Ces jours-ci, nous discutions à l'Assemblée du Code du travail et de son « toilettage ». Paradoxalement, le texte qui nous est présenté est déjà intégré dans le Dalloz 2007 disponible dans le commerce... Cette anticipation sur le travail de construction des parlementaires est pour le moins surprenante et témoigne de la considération que le gouvernement a de notre travail.

Je ne rentre pas ici dans un développement technique sur ce projet de « simplification ». Mais le déclassement de certains articles qui perdent ainsi leur poids législatif, la suppression des formules impératives, la dispersion des dispositions sont autant de raison de craindre que ce projet conduit à affaiblir les droits des salariés et les devoirs des employeurs.

Signalons que cette modification relève du droit constant et tient donc plus d'une refonde profonde des droits des travailleurs que d'un aménagement.

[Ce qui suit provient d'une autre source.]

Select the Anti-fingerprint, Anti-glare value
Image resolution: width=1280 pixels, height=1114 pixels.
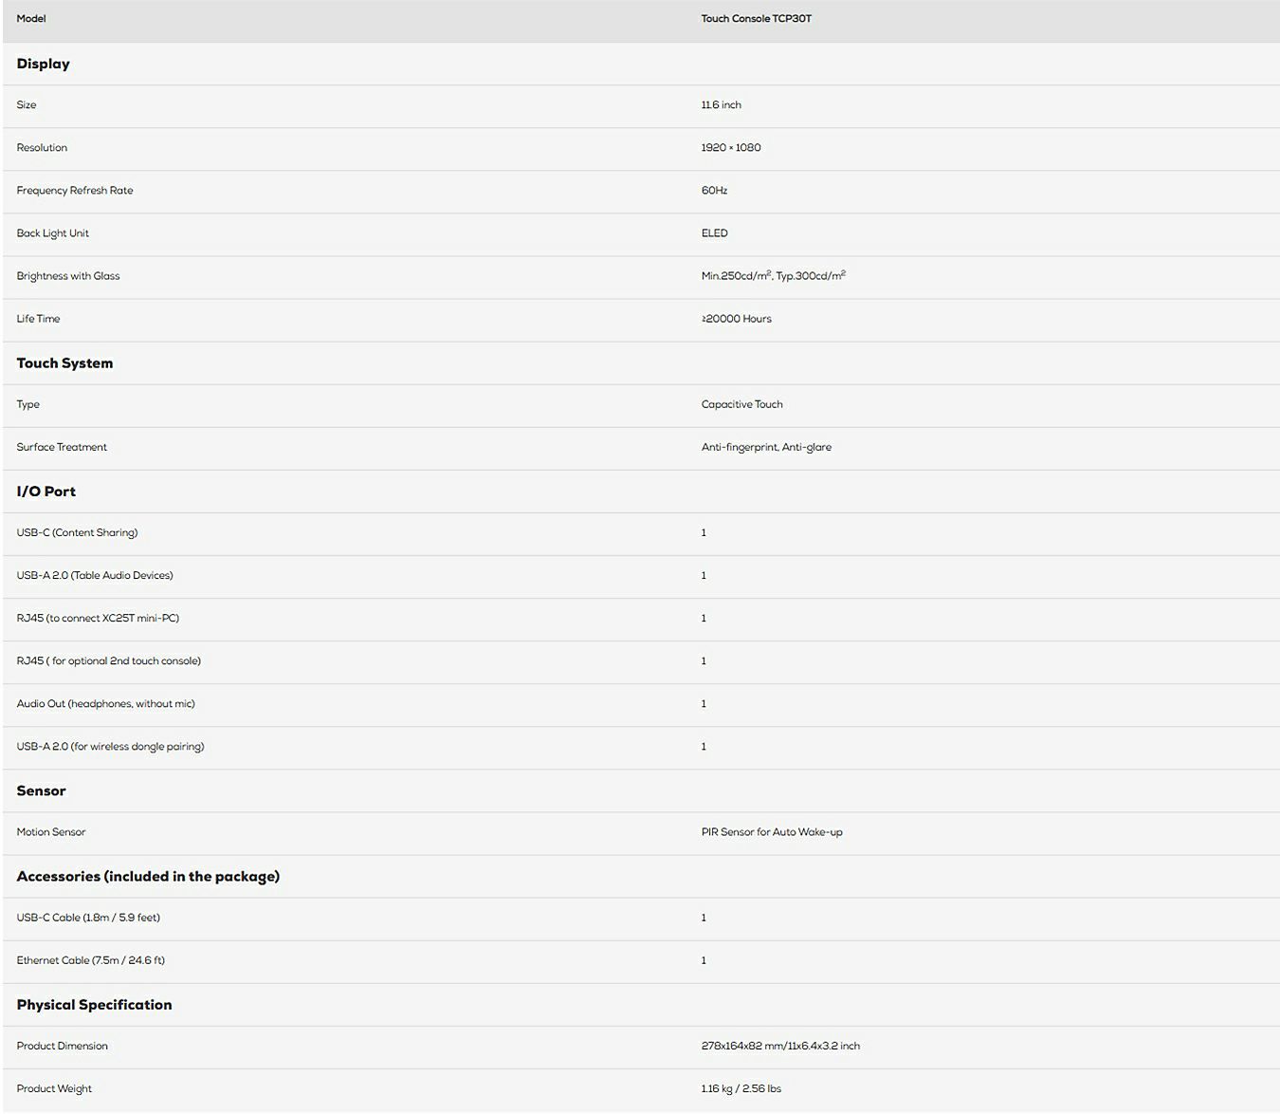pos(766,447)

Pourtant, le gouvernement s'en défend, comme s'il ne voulait pas l'assumer.

Autre information surprenante : le Ministre de l'Emploi annonce qu'à partir de 2010, les entreprises ne respectant pas l'égalité salariale entre les hommes et les femmes seraient sanctionnées. Ce qui est une avancée. Or, le projet de loi, au sujet des obligations des inspecteurs du travail ne fait pas rentrer dans leur mission le contrôle de ce respect de l'égalité salariale entre les hommes et les femmes...

Ici encore, le gouvernement donne l'impression de vouloir s'attaquer à des problèmes qui sont ceux des français, mais les solutions proposées manquent d'ambition quand elles ne portent pas préjudice aux plus fragiles. Des mesures inapplicables ou inappliquées ne changeront rien.